Start the longest tests first. If you have for example 2 tests, a short one and a long one, the long one will be the sequential bottleneck. If you have many additional short tests, they will run in parallel to the longer one. If you have 2 workers, 1 will be dedicated to the long task while the other will process many of the short tests. If the total execution time of the short tasks is greater than the longer task then the total execution time will be at least the duration of the long task.
If we were not to schedule the longest tests first, we run the risk of running many short tests on a worker and then running the longest test, which may be suboptimal.
As you accumulate many short tests this issue is mitigated. However you have to be careful of distributing your longest tasks on separate workers as much as possible.
If you know the exact duration of a test (or an approximation of it, given a desired quantum), determine if you can solve the scheduling problem in a reasonable amount of time such that solving the scheduling and running the scheduled tests takes less time than running the tests.
From the standpoint of execution, we will prefer to have the best response time possible (i.e., run the shortest tasks first to get most of the tests executed as soon as possible).
As you have many short and long tests, it may make sense to run all the short tests first and keep all the long tests for the end, ignoring the heuristics that suggests running the longest tests first.
Other important consideration when running tests are shared environments/resources between tests. If those take a non-neglectable amount of time to setup/teardown and could be reused, it may be beneficial to group such tests on the same worker in order to avoid paying the cost of setup/teardown.
Setup/teardown duration should be recorded and be associated to each test.
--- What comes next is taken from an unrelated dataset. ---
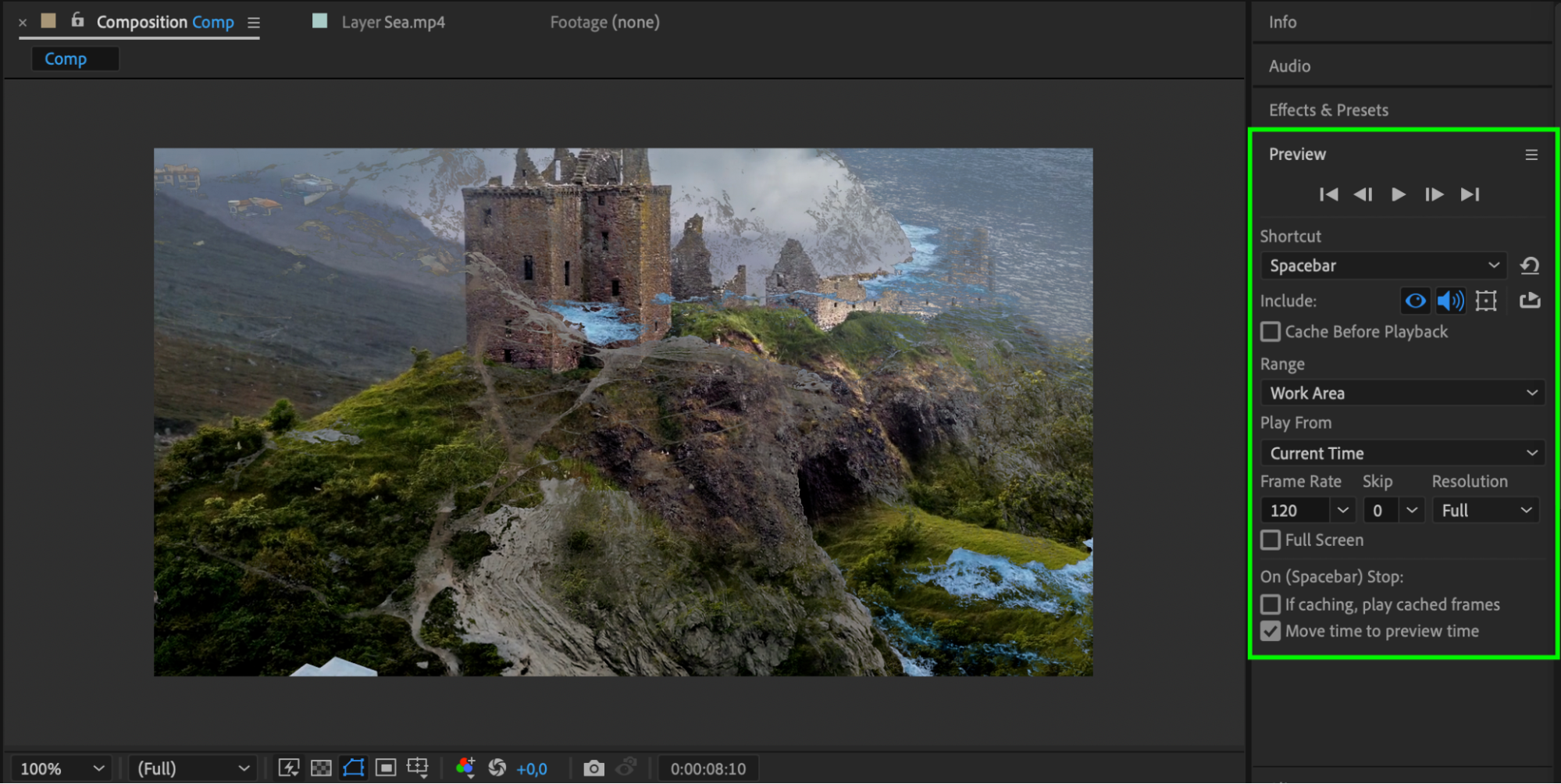Toggle include video eye icon
The image size is (1561, 784).
pyautogui.click(x=1415, y=301)
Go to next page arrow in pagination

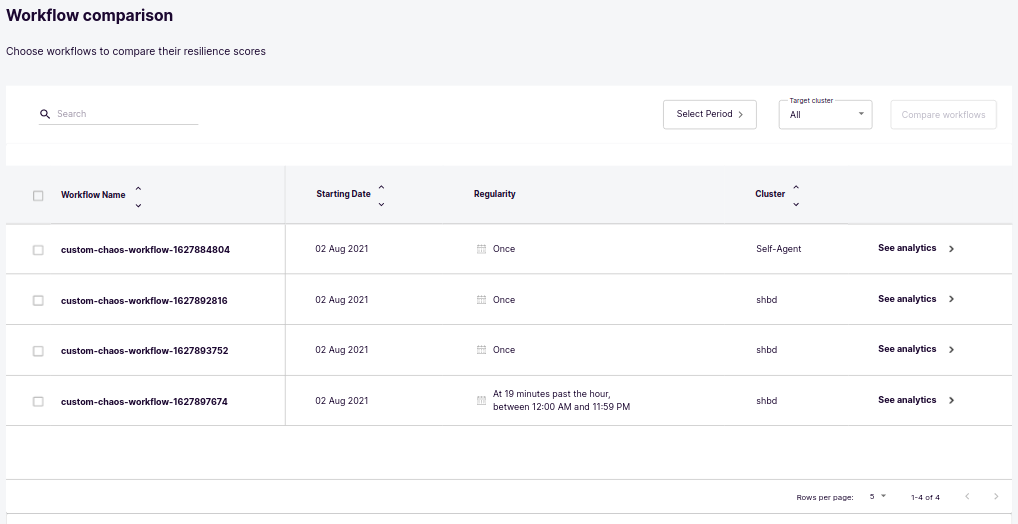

Some system have different types of setup/teardown: global, per class/module/scope. Being able to be aware of whether the test system will need to re-run a set of setup/teardown functions may help with scheduling the tests.
While we may be collecting test duration data, it is important to be aware that this data may end up being tainted if used in a continuous integration system. What this means is that we may sometimes record durations that are out of the ordinary due to a bug in the code, or because the tests execute on different hardware.
To mitigate this issue we may use different approaches such as using the median of the recorded values (which is more robust to outliers than the mean), use a percentile (such as 95%) to determine the expected duration, record the duration of successful tests separately from failed ones, record tests in separate buckets defined by the user (e.g., defined on the CPU spec used to run the test), etc.
If the number/list of tests hasn't changed since the last run, it would also be beneficial to store the computed schedule so that it is only computed once and reused many times, which is a common use case. The only time you may not want to do this is if computing the schedule is very cheap and represent a neglectable amount of time in the overall testing process.
By default pytest does not store any prior test duration so we would have to estimate that all tests are of equal duration.
As we run tests, we may start to collect information about the duration of parameterized tests. This may serve us to determine whether the parameterized test has the same duration over different set of parameters and serve as a base to start providing estimates for the remaining parameters combination of this test.
A system similar to the cache provided by pytest may be used to record the duration of tests
Scheduler: responsible for taking a set of tests with meta data and scheduling them (i.e., determine in which order they will be executed).
test: the unit of code to execute.
test duration: the duration of a test. Test duration may be represented as a distribution since tests generally do not complete in an exact and fixed amount of time.
test unit: a collection of tests that we can assume as being the same test (e.g., parameterized tests).